As with most population-based outcomes studies of prescription drugs, our study was susceptible to channeling bias, which is a type of confounding by indication where marketing leads to sicker patients being more likely to be early users of new drugs. The expected direction of such a bias is to increase the association between glitazones and AMI. We cannot say if our study was more influenced by such forces than other epidemiologic studies of the glitazones, but the 6-month odds ratios for the glitazones (Table 4) increased after multivariable adjustment, which suggests that we likely underestimated the true effect. However, it is still possible that patients with deteriorating health led their physicians to add OADs, and our results could have been biased upwards if such deteriorations were not captured in our claims data but affected AMI risk. Specifically, among patients with diabetes who fluctuate between periods of good and poor control of their blood sugar, glitazones would be initiated in poor periods when risk of AMI might be transiently higher. Therefore, the transient elevation in AMI risk after initiation of rosiglitazone may, at least in part, be due to confounding by indication. Direct comparison of glitazone starters and sulfonylurea starters would be less biased because both classes of drugs would tend to be initiated in periods of poor control. We expect that our within-drug analysis of adding/switching treatment versus not adding/switching treatment (Table 4) would be more vulnerable to this kind of bias than our analysis using comparator drugs (Table 3).

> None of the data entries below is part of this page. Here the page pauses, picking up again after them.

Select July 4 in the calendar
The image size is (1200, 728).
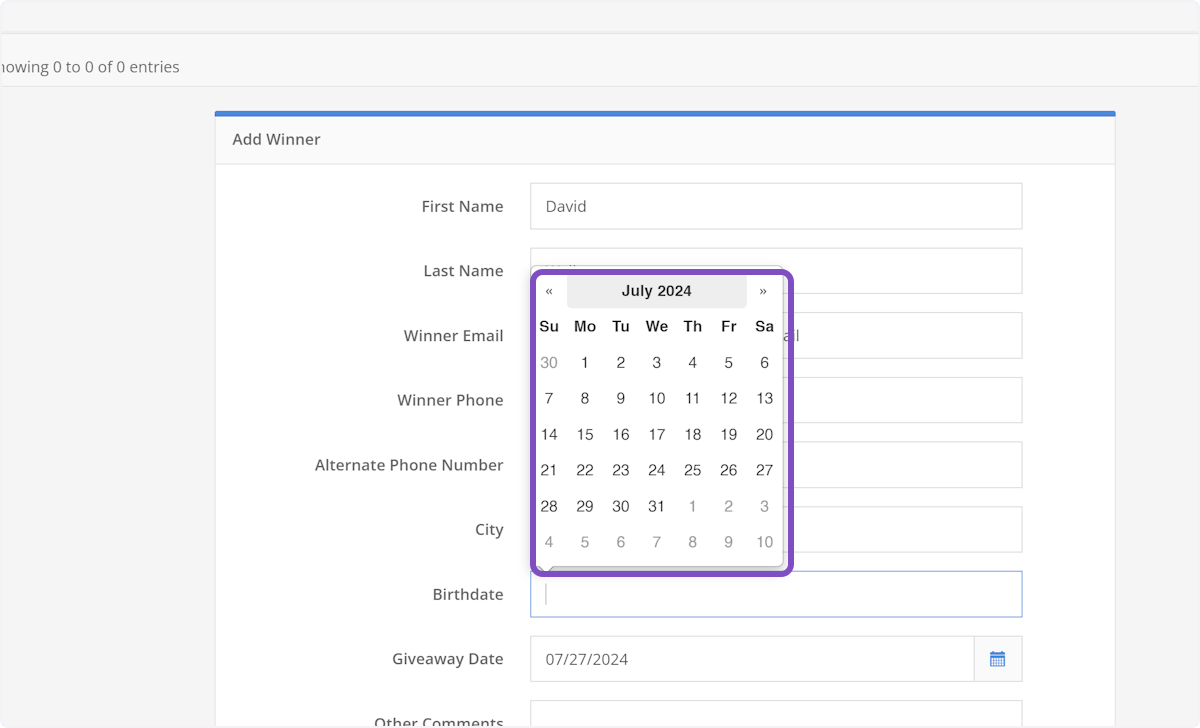tap(692, 362)
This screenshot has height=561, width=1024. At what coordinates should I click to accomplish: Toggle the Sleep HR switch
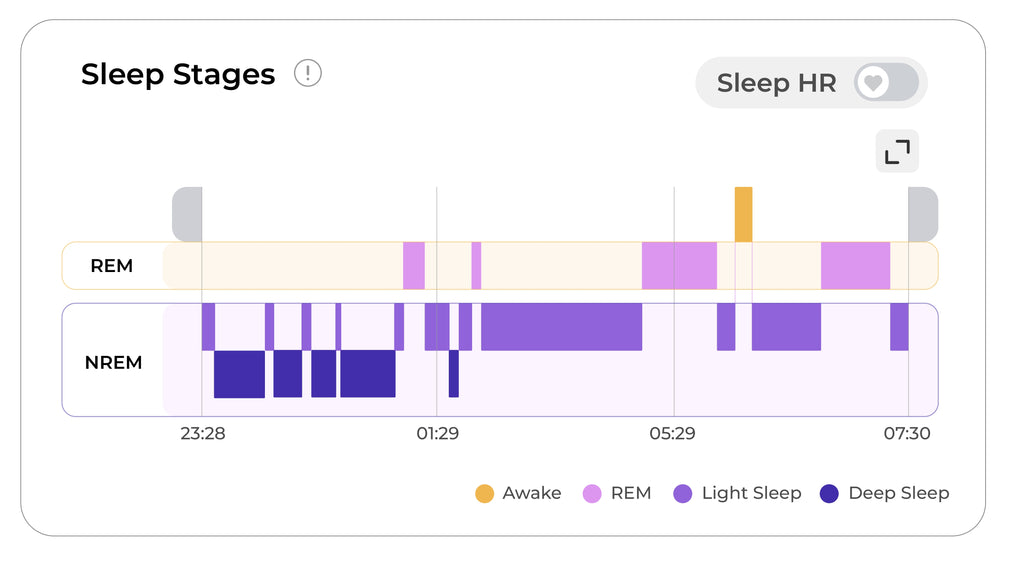tap(886, 82)
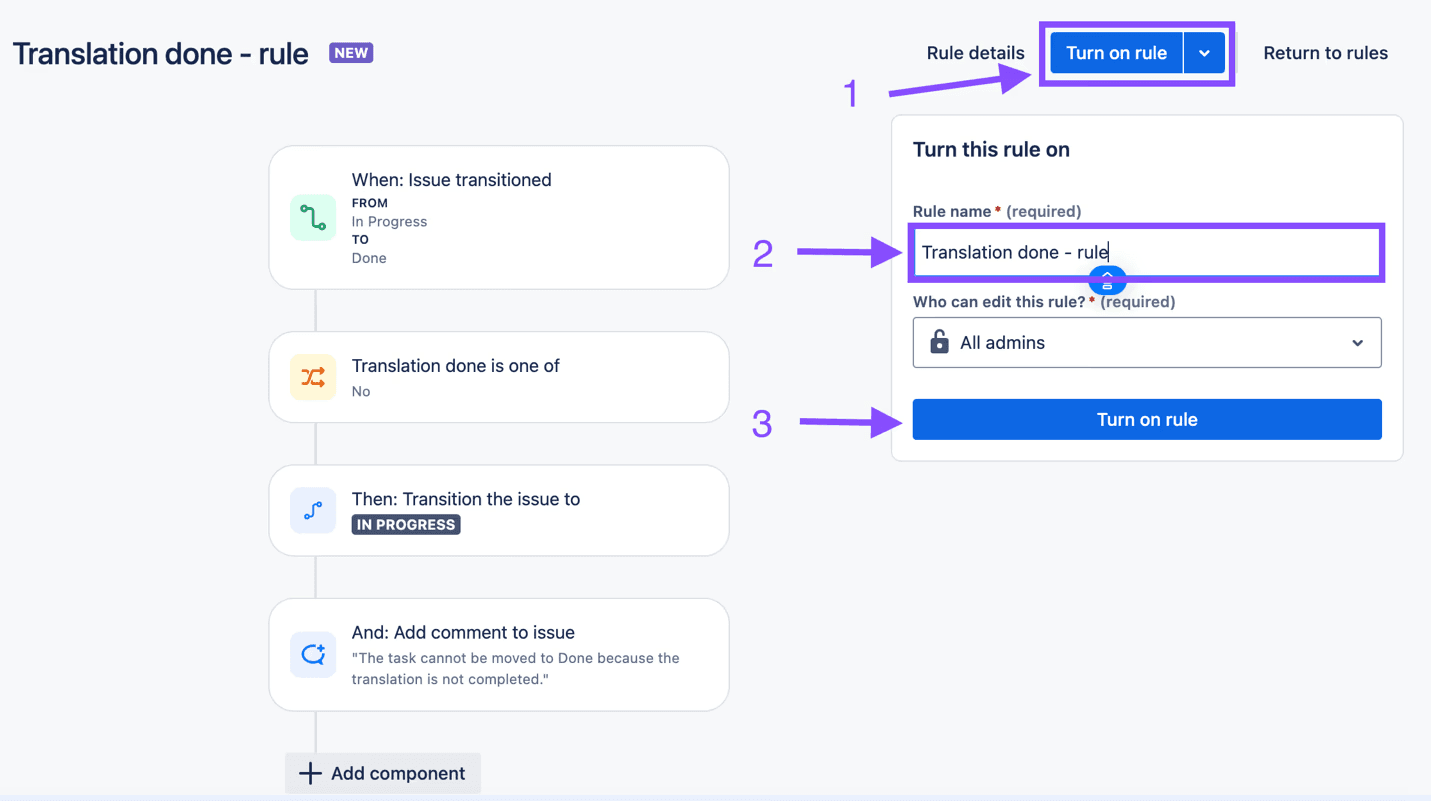Image resolution: width=1431 pixels, height=801 pixels.
Task: Click the lock icon in the edit permissions field
Action: pos(938,342)
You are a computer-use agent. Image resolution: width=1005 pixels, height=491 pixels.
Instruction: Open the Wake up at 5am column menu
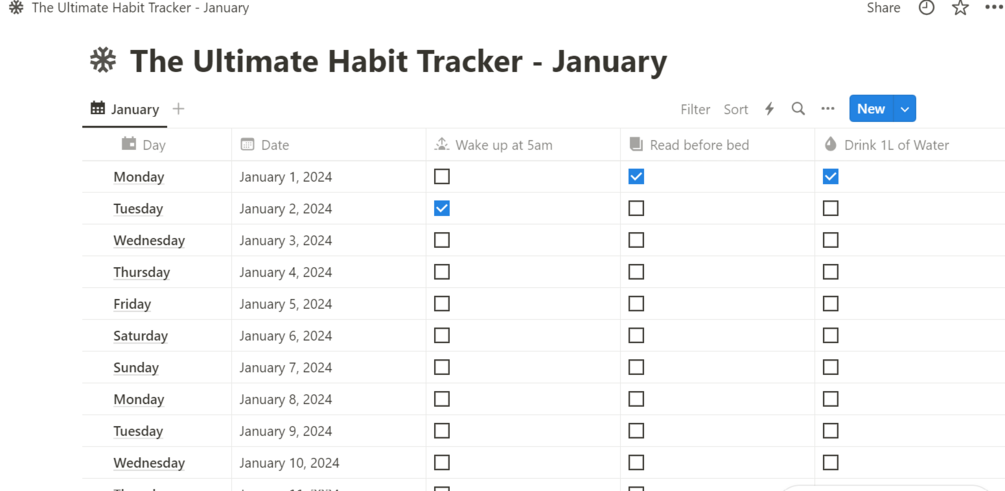[x=503, y=145]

Exposure definitions (current or past use) could not be measured with certainty since dispensing records were used rather than a direct measure of consumption. Some patients dispensed medications may not have taken their drug, causing them to mistakenly be classified as exposed instead of unexposed. So long as the sensitivity and specificity of the exposure definitions were the same in cases and controls, any plausible error rate in classifying exposed patients as unexposed would have biased our estimates towards the null.

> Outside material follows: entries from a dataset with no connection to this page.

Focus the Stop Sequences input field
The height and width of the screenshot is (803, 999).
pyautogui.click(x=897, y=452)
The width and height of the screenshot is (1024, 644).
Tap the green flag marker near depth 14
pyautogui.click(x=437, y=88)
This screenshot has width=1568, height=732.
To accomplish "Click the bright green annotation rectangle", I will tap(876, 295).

Although Nissen's meta-analysis is persuasive, the generalizability of clinical trial results to the general population is often questionable. Most studies have commonly found a non-significant increase in risk of AMI on the order of 15% to 20% for rosiglitazone compared to metformin. Our findings were similar in patients who added or switched treatment from metformin, a meaningful real- world contrast since intolerance or failure on metformin would be the most common pathway to starting a glitazone. A risk increase of 15% to 20% is clinically significant. The RECORD trial, designed to evaluate the cardiovascular safety of rosiglitazone, likely did not enroll enough patients to detect a 15% risk increase in AMI or cardiovascular death.

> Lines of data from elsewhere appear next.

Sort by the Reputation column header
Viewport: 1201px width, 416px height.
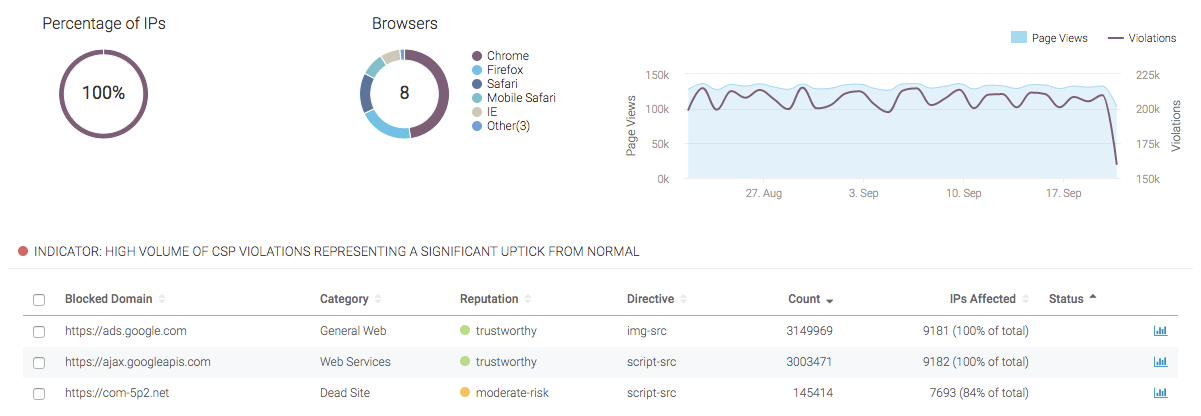pyautogui.click(x=489, y=299)
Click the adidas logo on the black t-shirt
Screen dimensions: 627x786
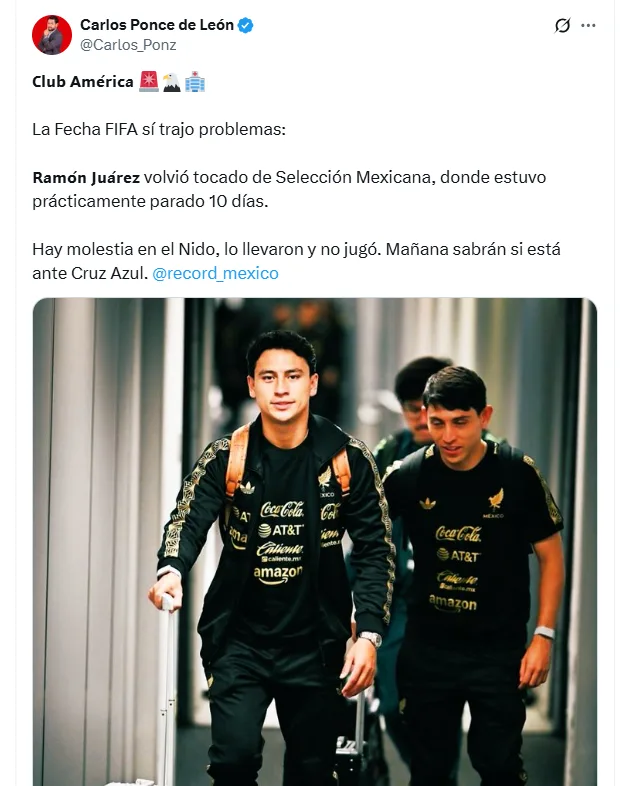[427, 503]
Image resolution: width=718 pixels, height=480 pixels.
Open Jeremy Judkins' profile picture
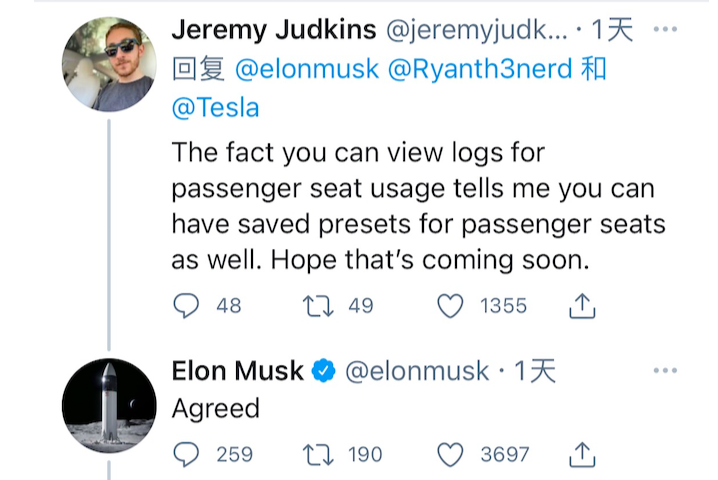[109, 64]
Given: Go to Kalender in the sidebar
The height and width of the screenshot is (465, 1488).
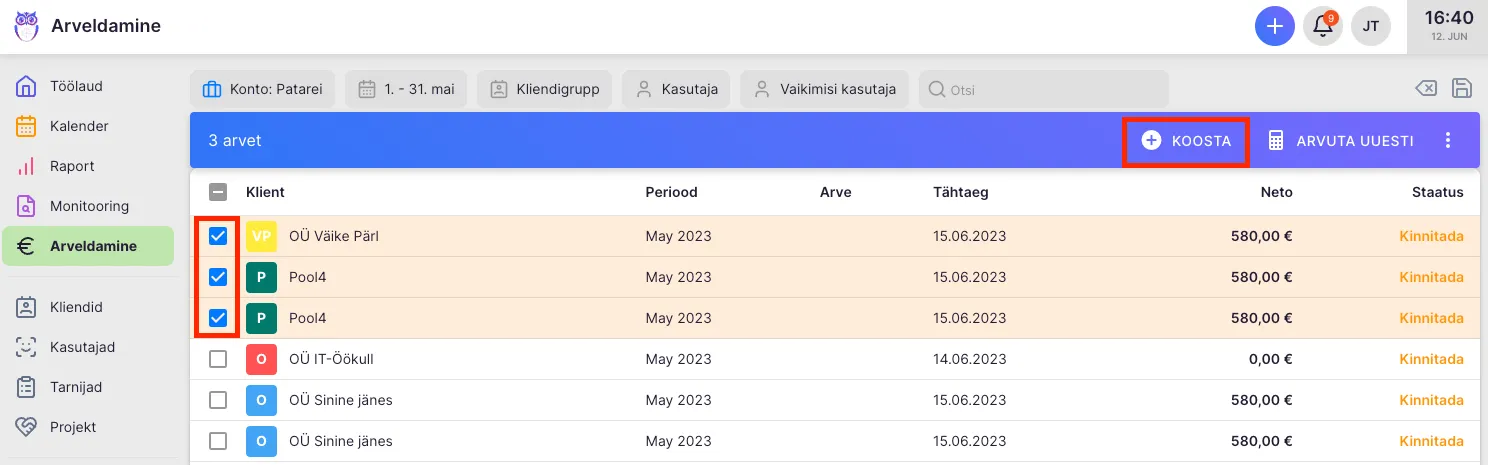Looking at the screenshot, I should pos(79,126).
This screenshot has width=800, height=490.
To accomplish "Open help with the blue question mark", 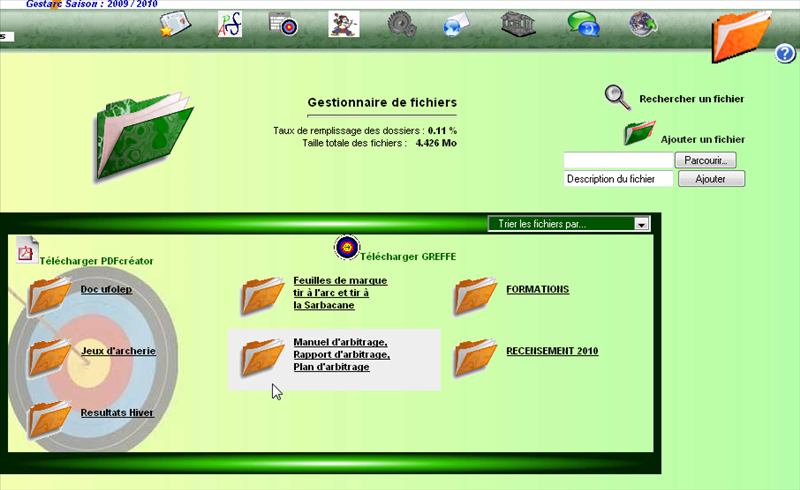I will click(x=785, y=54).
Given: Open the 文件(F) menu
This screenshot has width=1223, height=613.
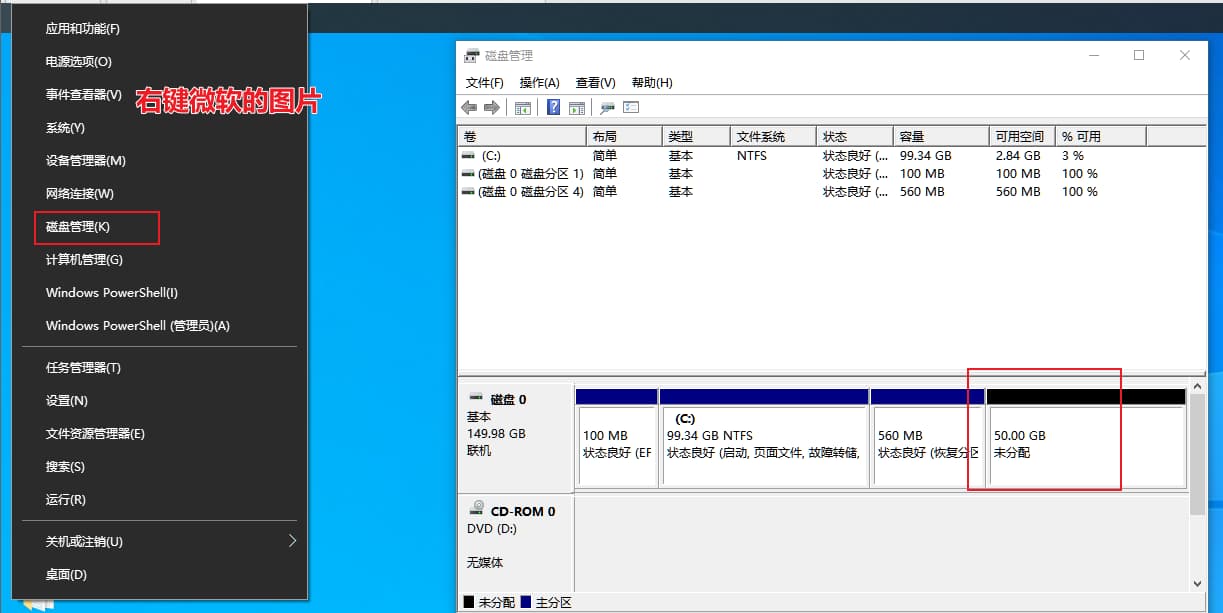Looking at the screenshot, I should [484, 82].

In our cohort of prior metformin users, adding rosiglitazone was not associated with an increased risk of AMI compared to adding a sulfonylurea, or compared to adding pioglitazone. For each of rosiglitazone and sulfonylureas separately, adding treatment with those agents was accompanied by significantly increased AMI risk after their initiation. It is unknown if the risk was increased due to worsening glycemic control which led to treatment, or if the risk was increased by more intensive treatment itself. Both hypotheses are credible and more research is needed since they have very different implications for treatment.
The study received ethics approval from the University of British Columbia (UBC CREB Number H02-70020). The BC Ministry of Health approved data access.
Competing Interests: The authors have declared that no competing interests exist.